Excerpted records:
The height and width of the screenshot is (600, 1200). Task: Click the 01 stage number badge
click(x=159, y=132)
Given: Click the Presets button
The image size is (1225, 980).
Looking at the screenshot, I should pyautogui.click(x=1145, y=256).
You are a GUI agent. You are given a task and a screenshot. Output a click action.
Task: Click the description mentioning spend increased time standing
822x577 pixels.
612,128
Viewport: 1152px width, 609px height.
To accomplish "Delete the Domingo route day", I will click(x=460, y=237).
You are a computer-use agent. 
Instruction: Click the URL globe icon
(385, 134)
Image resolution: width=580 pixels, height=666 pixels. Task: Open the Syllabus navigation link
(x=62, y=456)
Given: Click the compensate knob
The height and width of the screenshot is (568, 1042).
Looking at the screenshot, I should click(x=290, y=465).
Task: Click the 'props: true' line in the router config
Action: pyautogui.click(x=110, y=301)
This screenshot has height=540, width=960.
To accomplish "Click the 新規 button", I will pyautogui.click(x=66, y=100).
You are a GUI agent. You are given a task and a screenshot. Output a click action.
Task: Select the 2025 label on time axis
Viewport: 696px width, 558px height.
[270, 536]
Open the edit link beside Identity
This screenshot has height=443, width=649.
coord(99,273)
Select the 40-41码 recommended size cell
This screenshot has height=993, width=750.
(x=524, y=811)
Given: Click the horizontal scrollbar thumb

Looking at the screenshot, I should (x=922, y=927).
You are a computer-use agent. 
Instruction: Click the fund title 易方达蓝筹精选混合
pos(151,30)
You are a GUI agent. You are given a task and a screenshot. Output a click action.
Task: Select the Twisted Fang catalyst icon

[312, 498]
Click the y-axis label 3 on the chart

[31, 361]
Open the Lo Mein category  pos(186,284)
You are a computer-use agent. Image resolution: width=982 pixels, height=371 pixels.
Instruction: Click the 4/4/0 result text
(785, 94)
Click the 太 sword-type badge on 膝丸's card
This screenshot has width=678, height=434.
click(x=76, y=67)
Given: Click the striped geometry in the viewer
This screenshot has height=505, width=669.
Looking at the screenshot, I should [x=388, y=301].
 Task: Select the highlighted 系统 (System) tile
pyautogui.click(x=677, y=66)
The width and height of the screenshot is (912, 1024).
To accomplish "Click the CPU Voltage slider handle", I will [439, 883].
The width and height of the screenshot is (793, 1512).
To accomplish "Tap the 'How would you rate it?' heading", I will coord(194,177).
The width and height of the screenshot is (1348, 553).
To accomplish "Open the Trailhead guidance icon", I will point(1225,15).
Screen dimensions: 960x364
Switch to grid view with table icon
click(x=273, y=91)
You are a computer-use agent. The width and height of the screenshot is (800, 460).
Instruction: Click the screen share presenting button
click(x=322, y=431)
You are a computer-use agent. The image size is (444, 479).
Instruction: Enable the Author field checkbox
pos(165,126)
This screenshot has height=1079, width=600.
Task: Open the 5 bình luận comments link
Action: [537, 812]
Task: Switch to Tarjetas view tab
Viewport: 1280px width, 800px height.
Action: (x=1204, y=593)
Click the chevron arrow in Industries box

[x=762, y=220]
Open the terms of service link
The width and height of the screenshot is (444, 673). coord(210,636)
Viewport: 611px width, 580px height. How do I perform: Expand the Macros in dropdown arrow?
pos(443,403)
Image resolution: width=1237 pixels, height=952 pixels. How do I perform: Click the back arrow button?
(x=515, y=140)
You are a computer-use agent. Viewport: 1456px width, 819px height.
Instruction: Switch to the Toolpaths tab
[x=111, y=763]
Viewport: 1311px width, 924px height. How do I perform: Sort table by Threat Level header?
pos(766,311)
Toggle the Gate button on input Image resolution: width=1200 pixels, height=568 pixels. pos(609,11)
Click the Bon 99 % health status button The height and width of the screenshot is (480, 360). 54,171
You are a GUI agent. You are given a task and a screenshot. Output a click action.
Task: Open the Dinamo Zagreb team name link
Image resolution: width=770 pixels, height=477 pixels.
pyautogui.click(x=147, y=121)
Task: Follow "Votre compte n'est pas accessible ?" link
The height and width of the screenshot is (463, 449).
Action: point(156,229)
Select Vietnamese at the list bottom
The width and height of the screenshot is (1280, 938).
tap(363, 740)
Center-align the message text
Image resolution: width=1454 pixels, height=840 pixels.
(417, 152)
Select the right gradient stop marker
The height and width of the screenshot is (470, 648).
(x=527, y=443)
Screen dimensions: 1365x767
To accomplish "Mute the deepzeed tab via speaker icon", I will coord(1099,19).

Task requirements:
Restate the data exactly, keeping every line intact.

Exercise answer:
The height and width of the screenshot is (600, 1200). Task: Click the 01 stage number badge
click(x=159, y=132)
Given: Click the Presets button
The image size is (1225, 980).
Looking at the screenshot, I should pyautogui.click(x=1145, y=256).
You are a GUI agent. You are given a task and a screenshot. Output a click action.
Task: Click the description mentioning spend increased time standing
822x577 pixels.
612,128
Viewport: 1152px width, 609px height.
To accomplish "Delete the Domingo route day", I will click(x=460, y=237).
You are a computer-use agent. 
Instruction: Click the URL globe icon
(385, 134)
Image resolution: width=580 pixels, height=666 pixels. Task: Open the Syllabus navigation link
(x=62, y=456)
Given: Click the compensate knob
The height and width of the screenshot is (568, 1042).
Looking at the screenshot, I should click(x=290, y=465).
Task: Click the 'props: true' line in the router config
Action: pyautogui.click(x=110, y=301)
This screenshot has height=540, width=960.
To accomplish "Click the 新規 button", I will pyautogui.click(x=66, y=100).
You are a GUI agent. You are given a task and a screenshot. Output a click action.
Task: Select the 2025 label on time axis
Viewport: 696px width, 558px height.
[270, 536]
Open the edit link beside Identity
This screenshot has height=443, width=649.
coord(99,273)
Select the 40-41码 recommended size cell
This screenshot has height=993, width=750.
(x=524, y=811)
Given: Click the horizontal scrollbar thumb

Looking at the screenshot, I should (x=922, y=927).
You are a computer-use agent. 
Instruction: Click the fund title 易方达蓝筹精选混合
pos(151,30)
You are a GUI agent. You are given a task and a screenshot. Output a click action.
Task: Select the Twisted Fang catalyst icon

[312, 498]
Click the y-axis label 3 on the chart

[31, 361]
Open the Lo Mein category  pos(186,284)
You are a computer-use agent. Image resolution: width=982 pixels, height=371 pixels.
Instruction: Click the 4/4/0 result text
(785, 94)
Click the 太 sword-type badge on 膝丸's card
This screenshot has width=678, height=434.
click(x=76, y=67)
Given: Click the striped geometry in the viewer
This screenshot has height=505, width=669.
Looking at the screenshot, I should [x=388, y=301].
 Task: Select the highlighted 系统 (System) tile
pyautogui.click(x=677, y=66)
The width and height of the screenshot is (912, 1024).
To accomplish "Click the CPU Voltage slider handle", I will [439, 883].
The width and height of the screenshot is (793, 1512).
To accomplish "Tap the 'How would you rate it?' heading", I will coord(194,177).
The width and height of the screenshot is (1348, 553).
To accomplish "Open the Trailhead guidance icon", I will point(1225,15).
Screen dimensions: 960x364
Switch to grid view with table icon
click(x=273, y=91)
You are a computer-use agent. The width and height of the screenshot is (800, 460).
Instruction: Click the screen share presenting button
click(x=322, y=431)
You are a computer-use agent. The image size is (444, 479).
Instruction: Enable the Author field checkbox
pos(165,126)
This screenshot has height=1079, width=600.
Task: Open the 5 bình luận comments link
Action: [537, 812]
Task: Switch to Tarjetas view tab
Viewport: 1280px width, 800px height.
Action: (x=1204, y=593)
Click the chevron arrow in Industries box

[x=762, y=220]
Open the terms of service link
The width and height of the screenshot is (444, 673). coord(210,636)
Viewport: 611px width, 580px height. How do I perform: Expand the Macros in dropdown arrow?
pos(443,403)
Image resolution: width=1237 pixels, height=952 pixels. How do I perform: Click the back arrow button?
(x=515, y=140)
You are a computer-use agent. Viewport: 1456px width, 819px height.
Instruction: Switch to the Toolpaths tab
[x=111, y=763]
Viewport: 1311px width, 924px height. How do I perform: Sort table by Threat Level header?
pos(766,311)
Toggle the Gate button on input Image resolution: width=1200 pixels, height=568 pixels. pos(609,11)
Click the Bon 99 % health status button The height and width of the screenshot is (480, 360). 54,171
You are a GUI agent. You are given a task and a screenshot. Output a click action.
Task: Open the Dinamo Zagreb team name link
Image resolution: width=770 pixels, height=477 pixels.
pyautogui.click(x=147, y=121)
Task: Follow "Votre compte n'est pas accessible ?" link
The height and width of the screenshot is (463, 449).
Action: point(156,229)
Select Vietnamese at the list bottom
The width and height of the screenshot is (1280, 938).
tap(363, 740)
Center-align the message text
Image resolution: width=1454 pixels, height=840 pixels.
(417, 152)
Select the right gradient stop marker
The height and width of the screenshot is (470, 648).
(x=527, y=443)
Screen dimensions: 1365x767
To accomplish "Mute the deepzeed tab via speaker icon", I will coord(1099,19).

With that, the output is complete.